# [Exercise]
Write out, without any change, the lines in the material below that run from the line with "Given: Open the hamburger menu icon" through the line with "Screen dimensions: 952x1270", both included.

# [Given records]
■ ■ ■ ■ ■
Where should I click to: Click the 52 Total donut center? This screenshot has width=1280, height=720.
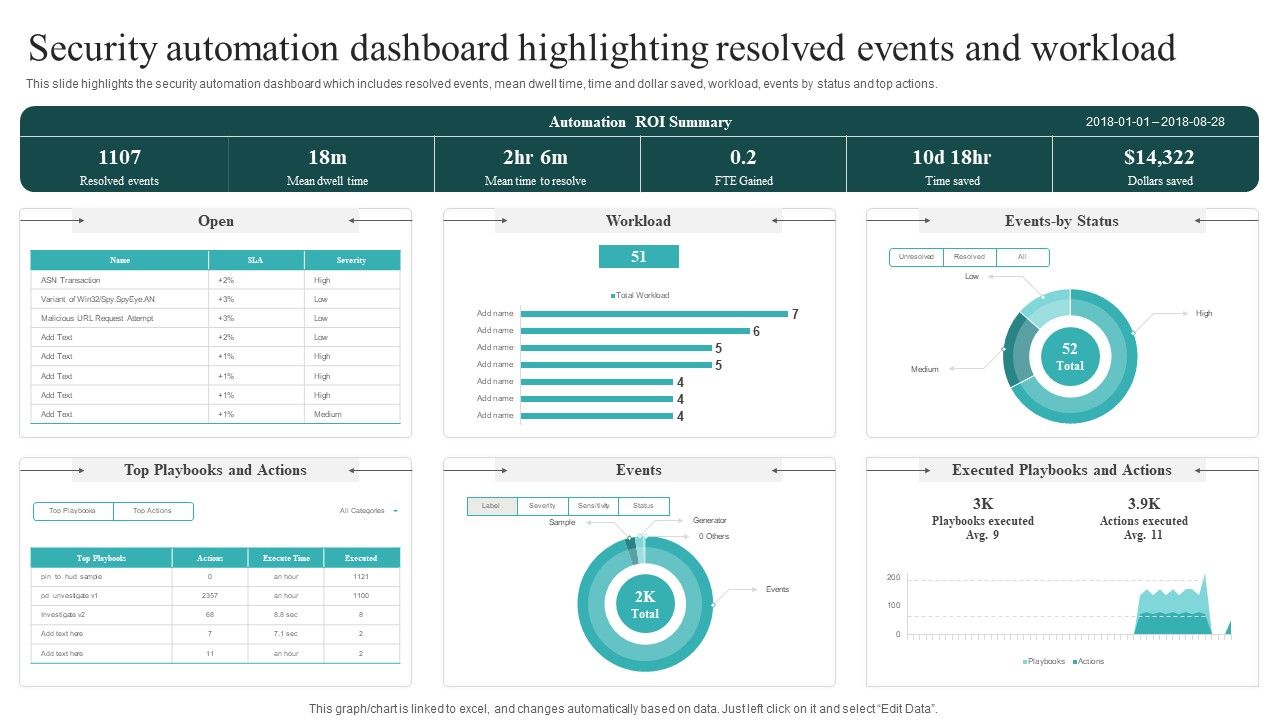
■ ■ ■ ■ ■
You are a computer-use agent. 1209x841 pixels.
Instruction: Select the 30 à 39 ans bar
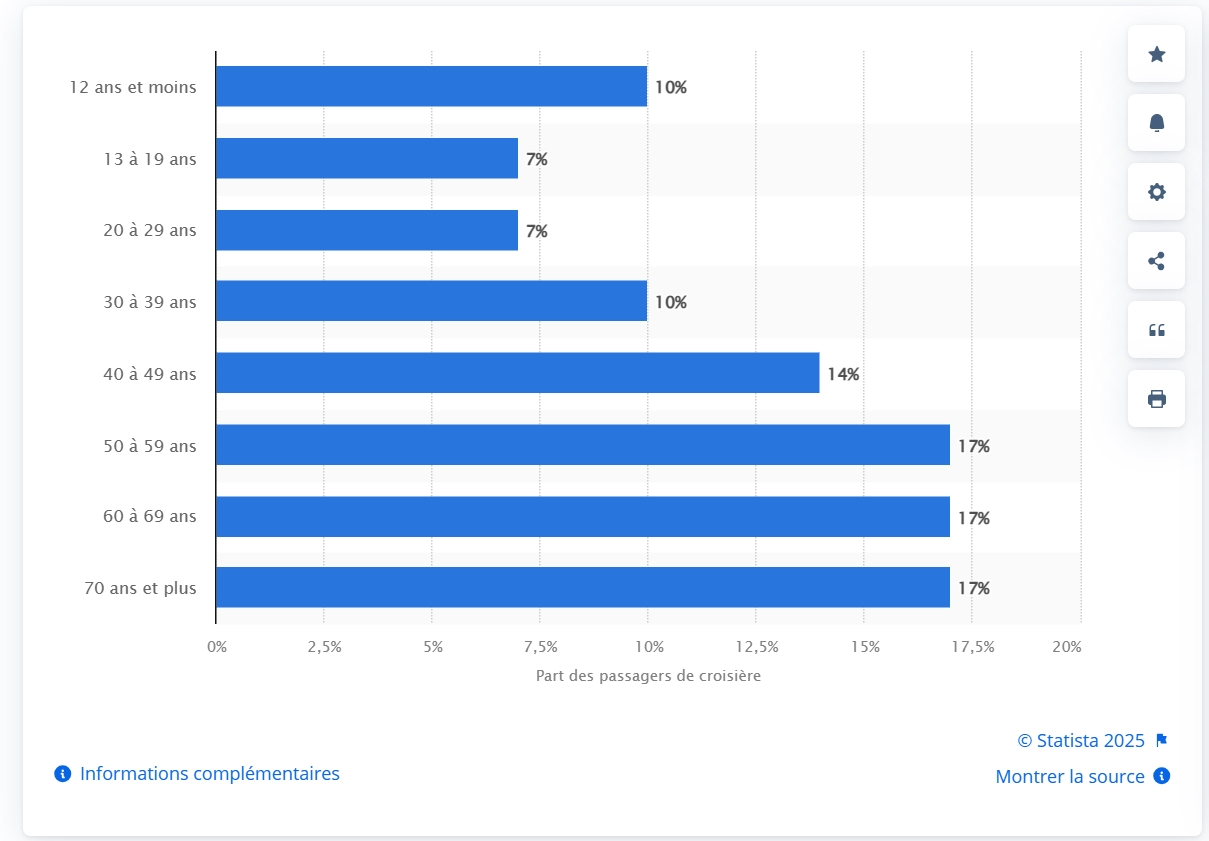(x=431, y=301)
■ ■ ■ ■ ■
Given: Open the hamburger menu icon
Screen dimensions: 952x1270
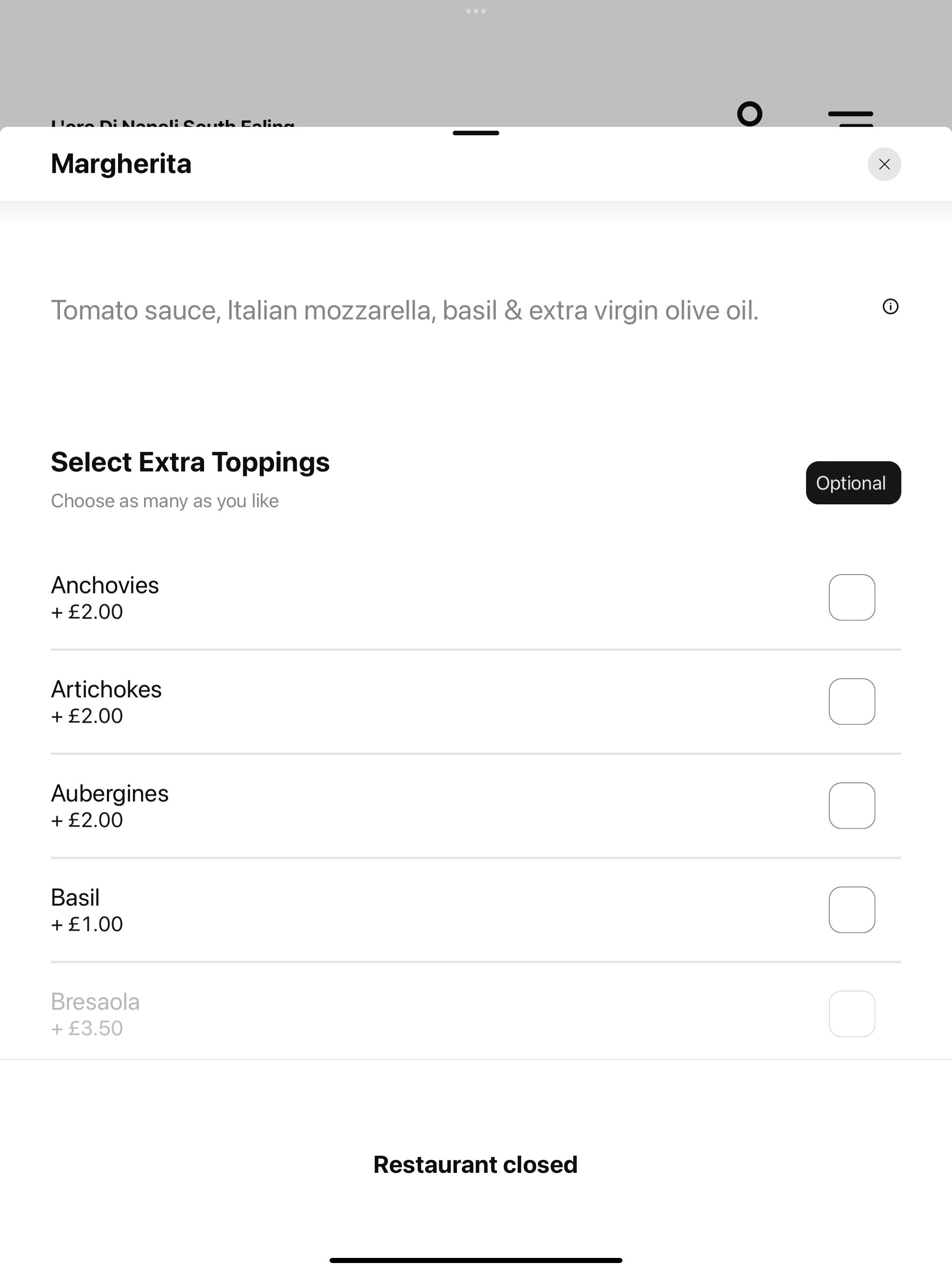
■ ■ ■ ■ ■
# [Solution below]
Given: Open the hamburger menu icon
Screen dimensions: 952x1270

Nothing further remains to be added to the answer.